É uma coisa muito curiosa que as pessoas acabam não sabendo muito, associando as pessoas…

Tato: “Sim, mas se você ouvir o som da Falamansa você vai ver que tem muita vitalidade, as melodias menores do indie, assim, até tem.”

Nos primeiros dois discos vocês tiveram logo três hits radiofônicos que tocaram no Brasil inteiro, TV, rádio, aquela loucura toda. Passando por gravadora grande, depois mudando de gravadora, voltando para o independente, enfim, passando por tudo isso. E o que você sentiu que mudou na indústria nestes 20 anos e como que foi essa volta para o independente depois de tanto tempo.

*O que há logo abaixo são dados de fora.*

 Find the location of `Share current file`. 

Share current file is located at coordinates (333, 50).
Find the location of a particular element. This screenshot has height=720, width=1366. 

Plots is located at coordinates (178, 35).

Tato: “Na verdade também não foi uma intenção, foi um caminho natural, assim, ir para o independente. Foi porque a gente já entendeu como podíamos andar. Acho que qualquer empresa que você já sabe o caminho, você não precisa pegar alguém para te levar até lá. Então, a Falamansa de tanto fazer…aprendeu os próprios caminhos, isso fez com que a gente se tornasse independente e hoje cada vez mais a nossa independência depende também da coletividade. Colab com outras agências, enfim, tudo que a gente pode fazer. O Mundo mudou muito!”

Inclusive vocês estão para lançar um feat com a Iza, né?

Tato: “Isso.”

Qual seria um feat inusitado de um estilo nada a ver que vocês gostariam de fazer em algum momento? Já pensou em algo assim?

Tato: “Ah, cara, na verdade se eu pensar é que tem tudo a ver, assim, porque eu nunca faria nada que não tivesse nada a ver….”

Mas algo que as pessoas não associariam muito ao som de vocês….

Tato: “Talvez a Iza e a música, o jeito que a música vai vir, talvez as pessoas possam não ter imaginado o que vai vim, entendeu? Então isso, já. A gente quer fazer isso muito, que é levar a Falamansa para outros estilos e não trazer outros estilos para a gente. Acho que é ao contrário a gente levar a nossa textura para outros estilos que é algo que tá acontecendo com a Iza agora. Então é muito legal fazer isso. Espero fazer algo com vários mas coisa que eu goste, né?

E é uma novidade para vocês também, né?

Tato: “Nós fizemos com o Gabriel, o “Cacimba de Mágoa”, que foi FalamansaGabriel O Pensador. Então, a gente já fez algumas coisas com outros artistas de outros estilos….mas realmente a música com a Iza é diferenciada, o estilo é diferente mesmo de tudo que a gente já fez.”